I don’t have answers, but several experiments bear on these questions, and offer a nuanced outlook.

The practical question

We need measures of biological age in order to efficiently tell us when we are on the right track with an anti-aging intervention. Methylation clocks are presently the best technology we have for measuring biological age. So, can we be confident that if an intervention sets back the methylation clock that the intervention really is making a person (or animal) younger?

Reasons to think yes:

  • Methylation clocks track chronological age better than any other biomarker
  • Some of the difference between methylation age and chronological age is meaningful. It correlates with mortality. In other words, each of the major methylation clocks is a better predictor of life expectancy than chronological age.

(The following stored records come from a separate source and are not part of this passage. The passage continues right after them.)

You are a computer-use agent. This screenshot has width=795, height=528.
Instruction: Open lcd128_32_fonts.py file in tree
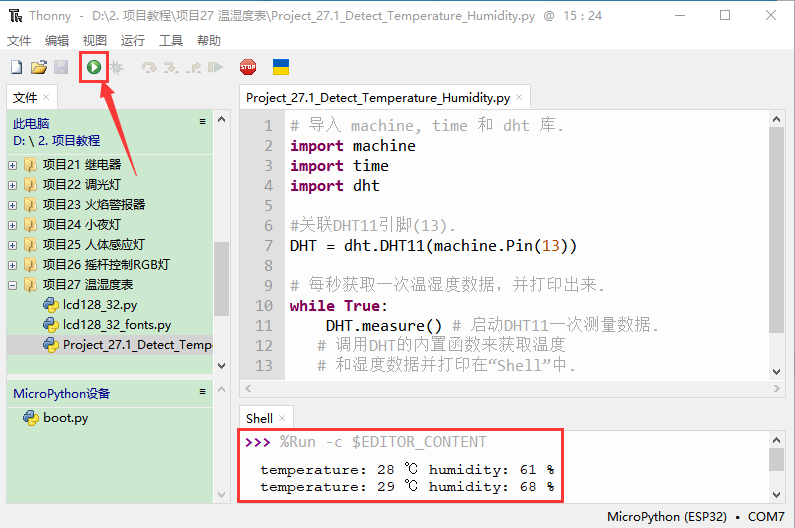coord(116,325)
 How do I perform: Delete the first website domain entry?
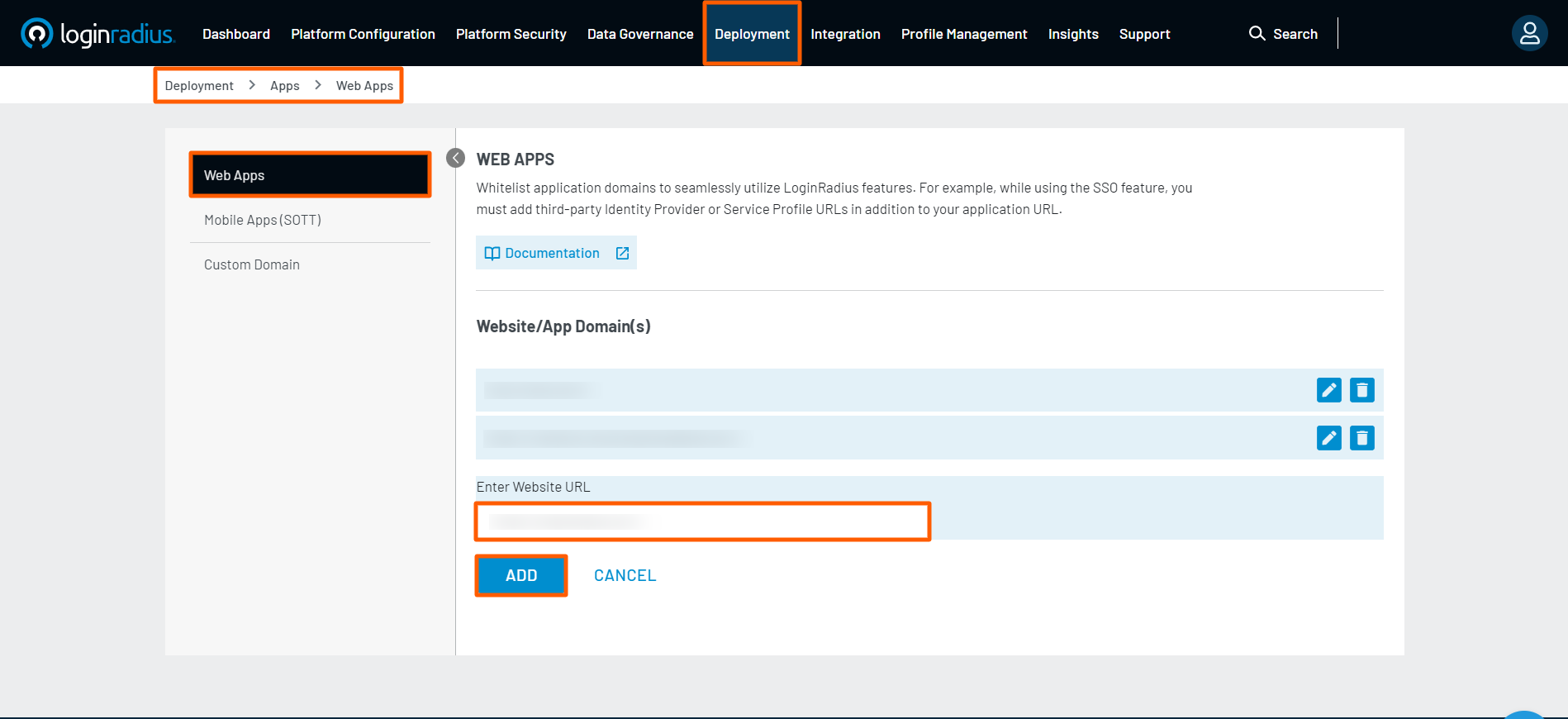click(1361, 390)
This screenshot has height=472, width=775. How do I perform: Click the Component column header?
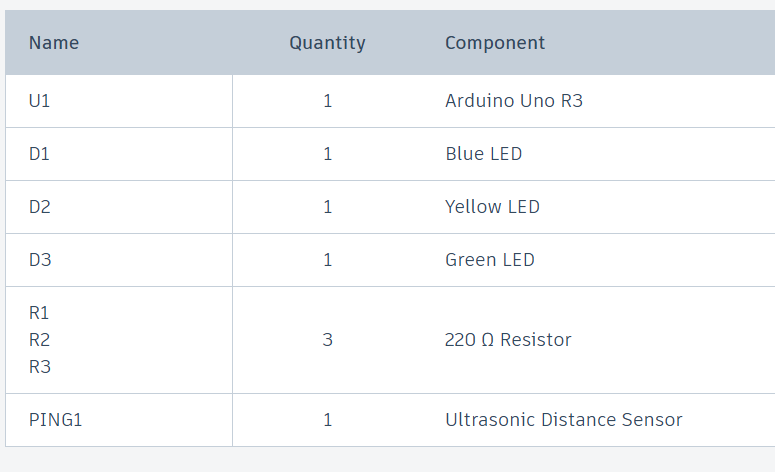click(495, 43)
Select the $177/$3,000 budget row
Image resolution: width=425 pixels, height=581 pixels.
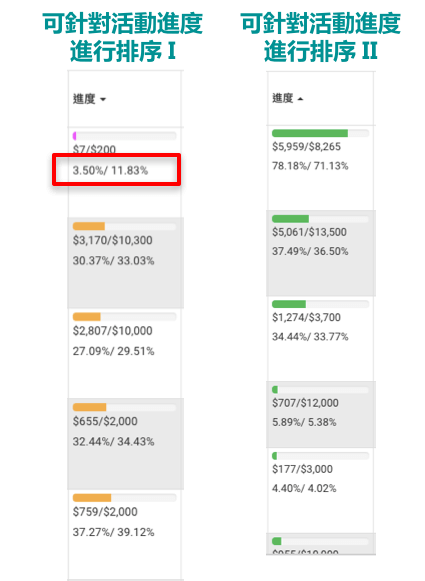click(302, 469)
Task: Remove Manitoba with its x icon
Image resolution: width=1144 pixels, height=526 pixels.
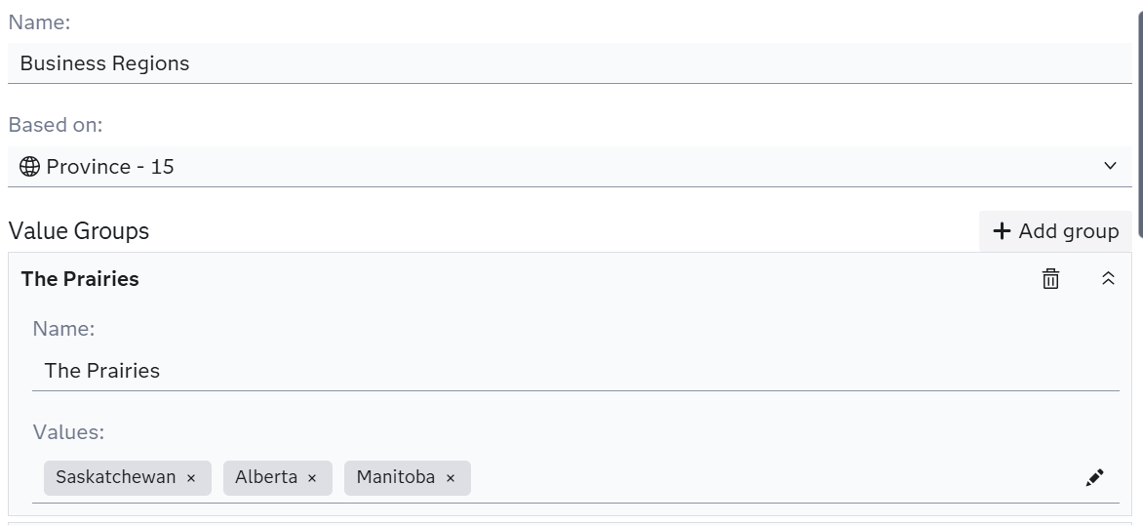Action: [x=450, y=478]
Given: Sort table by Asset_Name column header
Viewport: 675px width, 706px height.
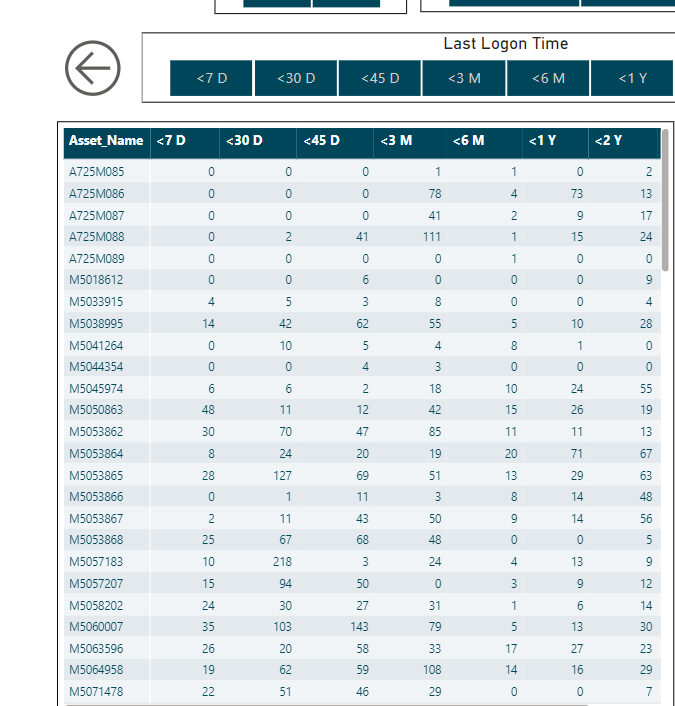Looking at the screenshot, I should 106,141.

Remarkably, this is true even for the clock algorithms that were trained only on chronological age.
  • There are theoretical reasons for believing that epigenetics is the primary driver of aging, so that methylation changes may actually be close to the causal nexus of biological age. (This conclusion is especially cogent for theorists like me who believe that aging is an evolutionary program; however, there are also prominent scientists in the field who reject programmed aging but embrace epigenetics as a primary driver of aging.)

Two things that could go wrong:

  • There could be a higher authority, a centralized clock that sets up the methylation state. If this is the case, then setting back the body’s methylation age may be temporary, and the methylation state will revert to the age programmed by a central clock. (Cavadas and Cai have adduced evidence that aging signals are transmitted from the hypothalamus.)
  • In the worst case, methylation changes with age could be an adaptive response when the body senses the accumulation of damage. In other words, the body changes its gene expression when damaged because it is working overtime to repair that damage. In this case, resetting methylation state to a younger age just makes the body less able to cope with the consequences of aging and actually shortens lifespan.

Evidence from parabiosis

In parabiosis, a young mouse is surgically joined to an older mouse of the same genotype. Tissues of the old mouse respond by becoming functionally younger. Since this 19th-century finding was brought to the modern scientific community, the search has been on for chemical factors in the blood that either promote aging or promote youth. [read more].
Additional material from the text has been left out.